Friday, June 11, 2010

The oil mess...

Sorry, I couldn’t get away from it, and I feel like I would be doing a disservice to the issue had I not mentioned it at least once in this blog. It is a shame to see what has, is, and will continue to happen in the Gulf of Mexico surrounding the oil spill. It’s a shame it happened, it’s a shame it’s the largest ever, and it’s a shame it’s going to do so much damage ecologically and economically.

It’s a shame, but I guess that’s a risk of the world’s dependency on oil. Unfortunately, there’s little ways to get away from this dependency. I’m sure no one would have a problem if we simply stopped using oil so long as a viable alternative for the masses was available at the drop of a hat… and yes, that literally – a drop of a hat.

While we have high, although expected and reasonable, hopes of transitioning from oil to a more sustainable and environmentally friendly fuel source, there is no way to turn a switch and change overnight. It is going to take a long, long time to transition from oil and onto something else that is viable for the masses. It’s not simple, and I think everyone knows that.

What should have been done was continue the research that started in the 70’s during the oil crisis. Unfortunately, that spike in interest of changing to alternative fuels was primarily caused by the oil shortage and rising fuel prices. Once the oil supplies returned to normal levels and prices dropped, declining interest in finding alternative fuel sources, along with lobbying from industry, resulted in the topic subsiding. Yes, research continued, but the US government made the mistake of giving in to big oil and big business, opting to not continue the issue in any strong, serious fashion. Had the US government pushed for a true revolution away from oil, we wouldn’t be in the same position we are today.

Fast-forward 30 years or so and here we are, with new interest in alternative fuel sources, but for mostly different reasons. Sure, the price of oil and gasoline has increased to points where we really want to move away from oil because it hurts our wallets, but on top of that is continued instability in the Middle East, concerns about the oil reserve levels worldwide, global warming (aka climate change), and now, sadly, what is turning out to be the worst oil spill in history.

I would like to think that this last circumstance is the proverbial cherry-on-top of the grand-issue, and atop the interest that has been building for years and years… not so much a delicious I-want-to-eat-you cherry, but a this-is-too-much-and-I-can’t-eat-anymore cherry, and hopefully also the “last straw on the camel’s back” (that poor, poor camel is always getting its back broken).
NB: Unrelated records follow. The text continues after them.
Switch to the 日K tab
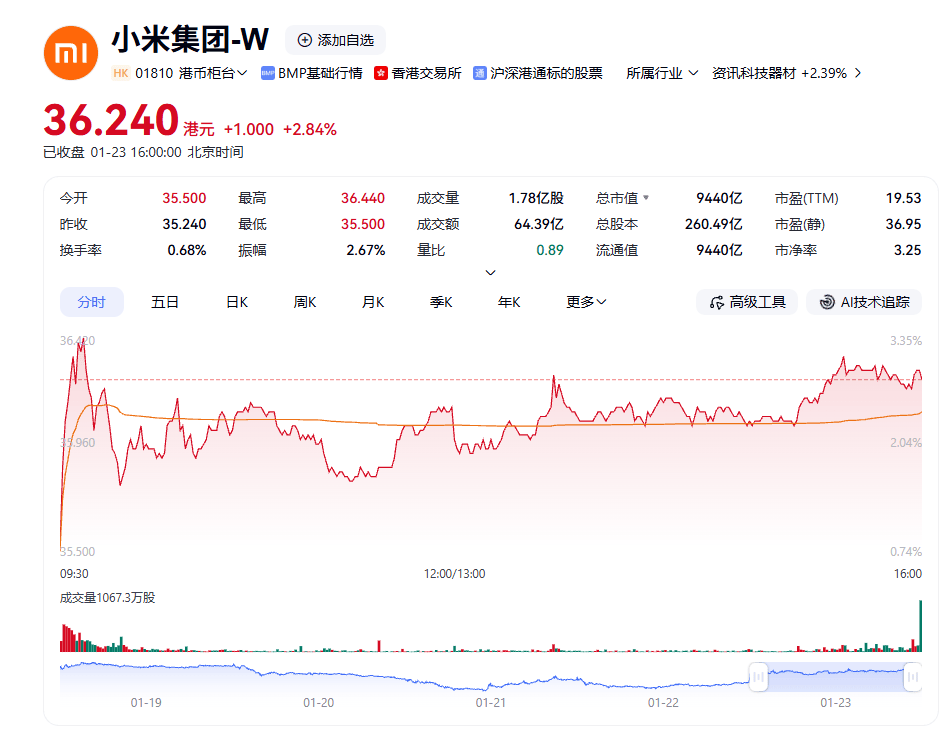The image size is (951, 736). coord(236,301)
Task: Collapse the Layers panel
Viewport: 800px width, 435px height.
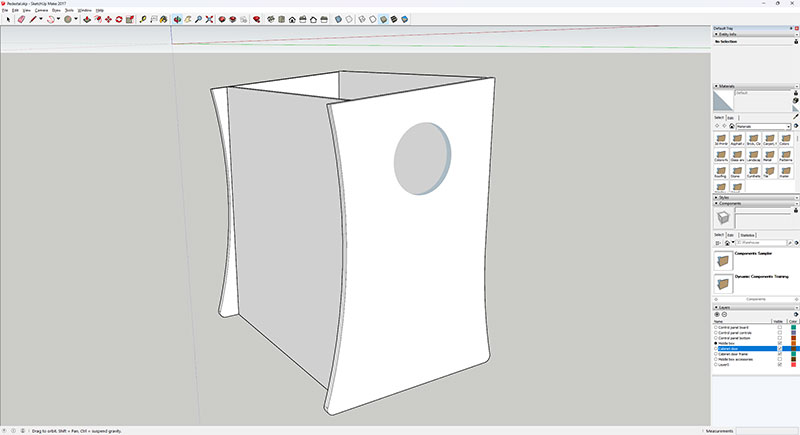Action: tap(756, 308)
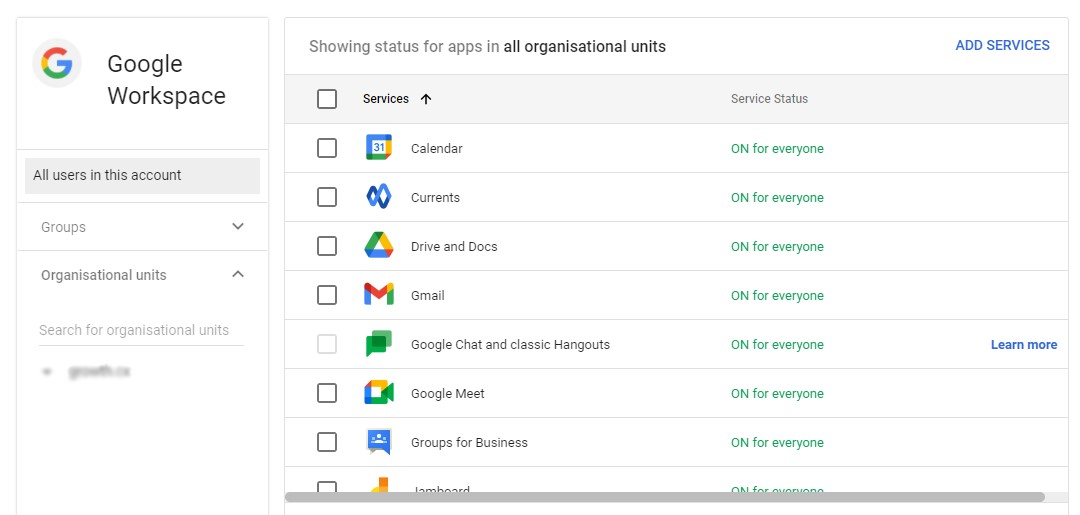Click the Currents service icon

(x=379, y=197)
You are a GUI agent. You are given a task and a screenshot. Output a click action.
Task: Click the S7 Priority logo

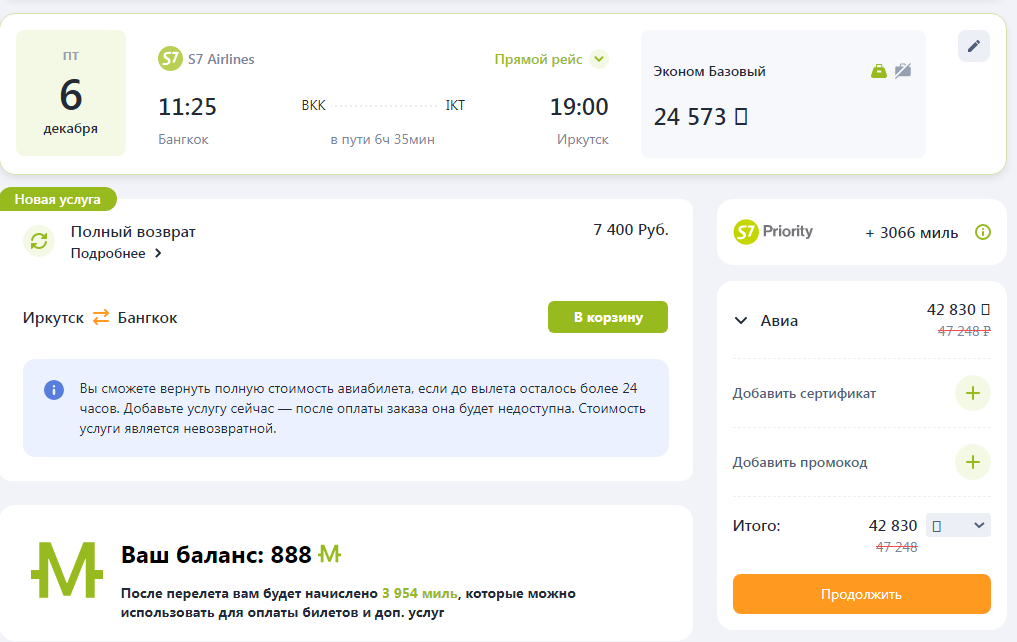click(x=773, y=232)
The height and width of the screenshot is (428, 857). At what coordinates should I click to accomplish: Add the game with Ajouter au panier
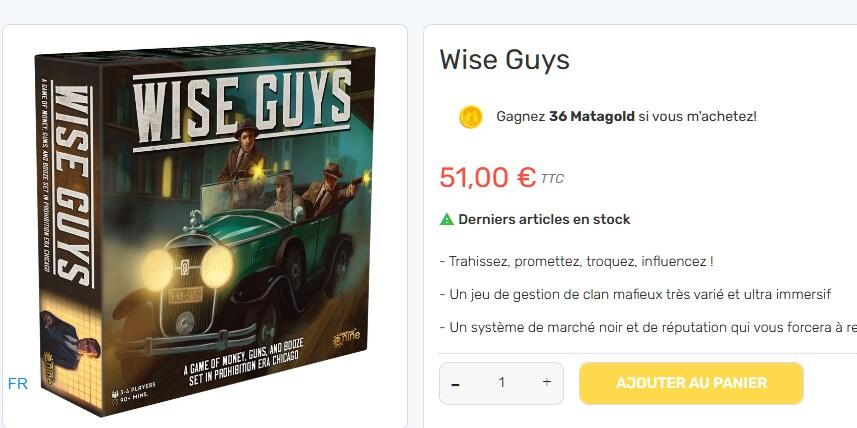coord(691,383)
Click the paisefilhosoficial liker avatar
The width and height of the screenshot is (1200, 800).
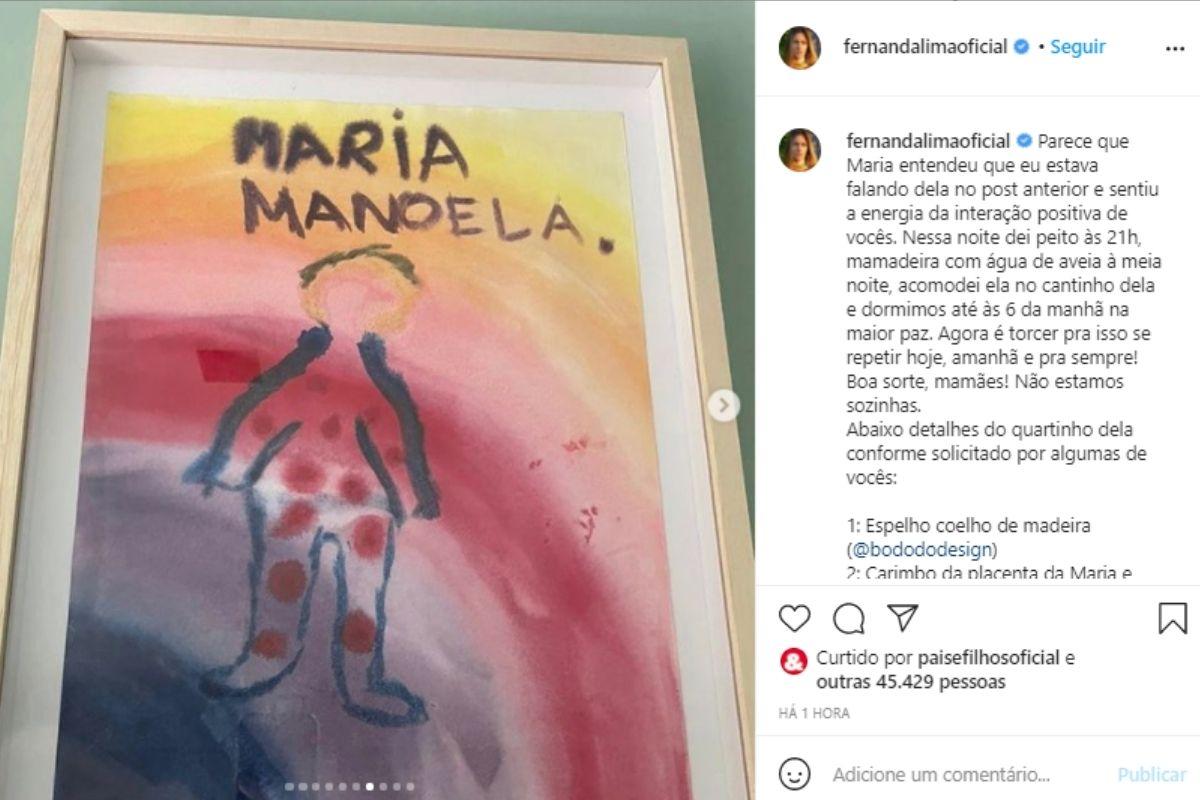[793, 661]
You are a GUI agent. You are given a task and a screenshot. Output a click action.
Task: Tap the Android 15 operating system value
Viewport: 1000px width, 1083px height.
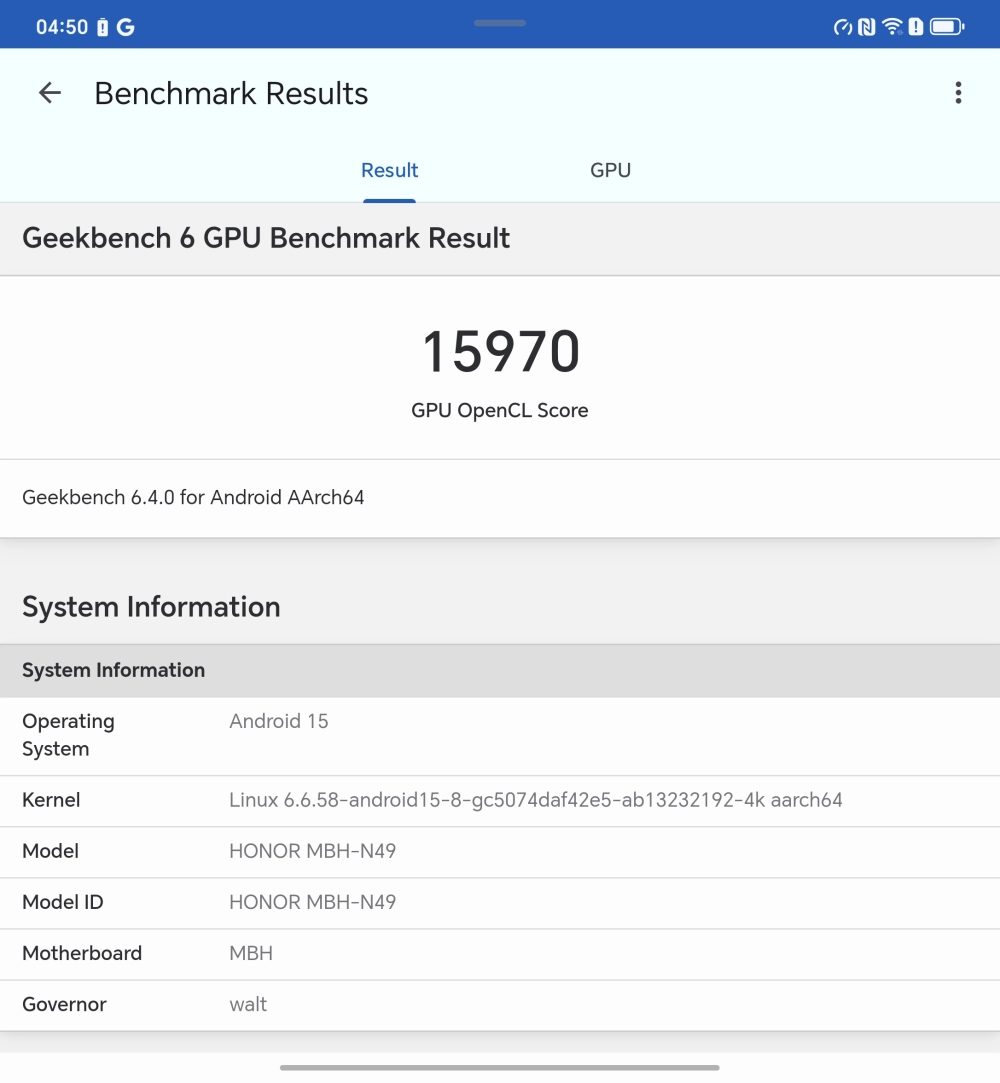point(279,721)
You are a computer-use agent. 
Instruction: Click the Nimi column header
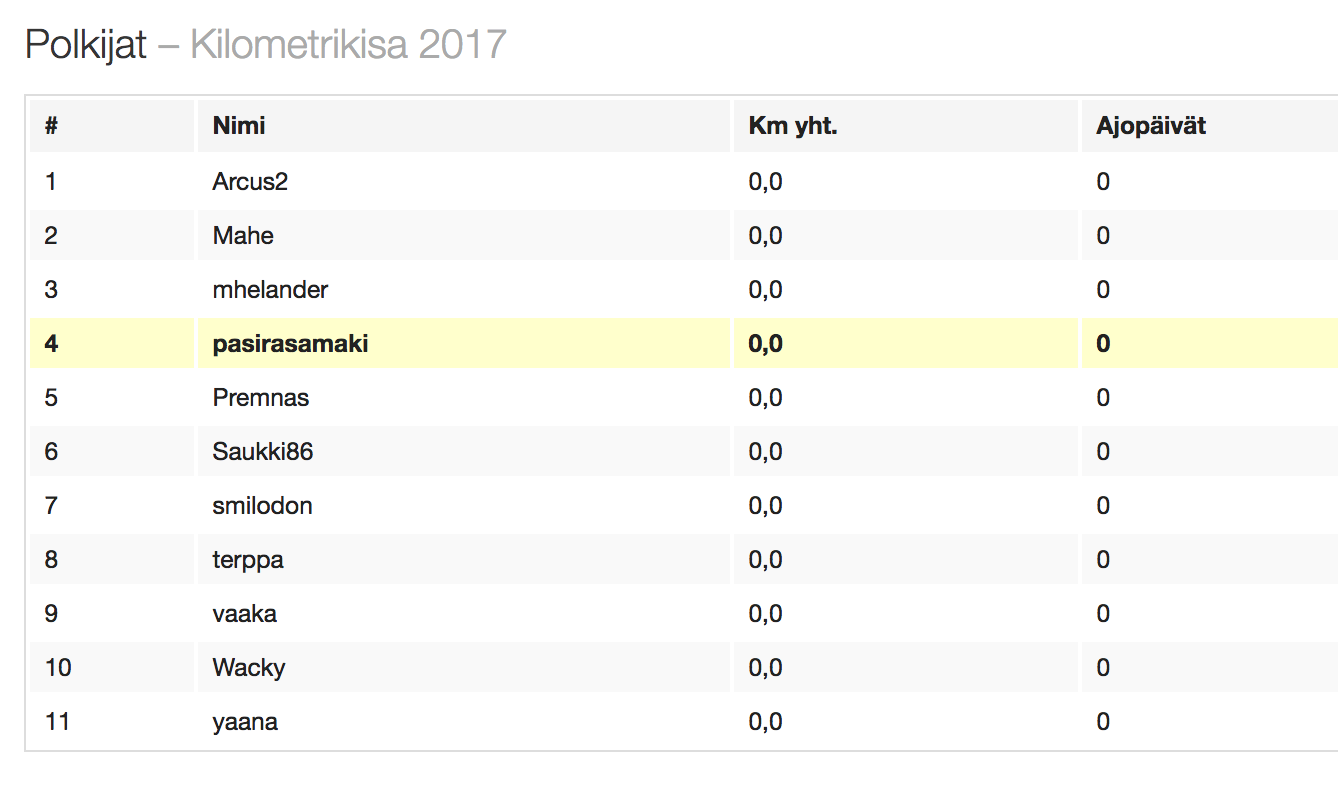[239, 126]
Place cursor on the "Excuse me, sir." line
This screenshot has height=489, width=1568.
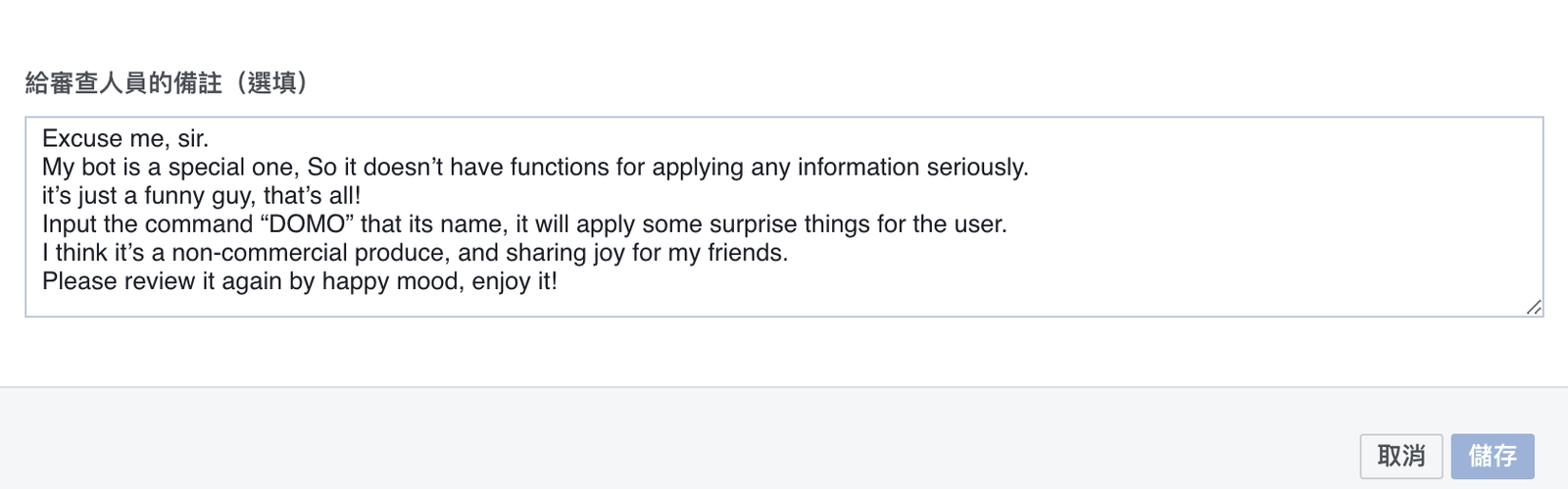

There is no doubt that Mother Earth will make everything right – it’s just a matter of when and for how long we will have to deal with the consequence of our actions and dependencies.

*Subtle note: I am in no way an environmentalist, activist, an anti-oiler, or an anti-anything that has to do with big business. What frustrates me the most in this situation is the lack of foresight on the part of business and on the part of the US government. I feel that even I, little ol’ MBA no-oil-experience me, have a more firm grasp on the processes and procedures that should have taken place before drilling commenced and after the accident occurred, than those within the walls of BP and our government.

Why has there been little to no containment of the spill? Why was there no tested-and-proven method to quickly cap the leaking well? How is it that our government, for many administrations, has allowed drilling in such depths without failsafe operations in place? Or at the very least, how could the government have granted drilling permits without proof of a tested and known method to cap a leaking well soon after an accident like this occurred?



  1. At this point I wish Mother Earth would create a big sink hole under BP headquarters and use that to plug up the hole.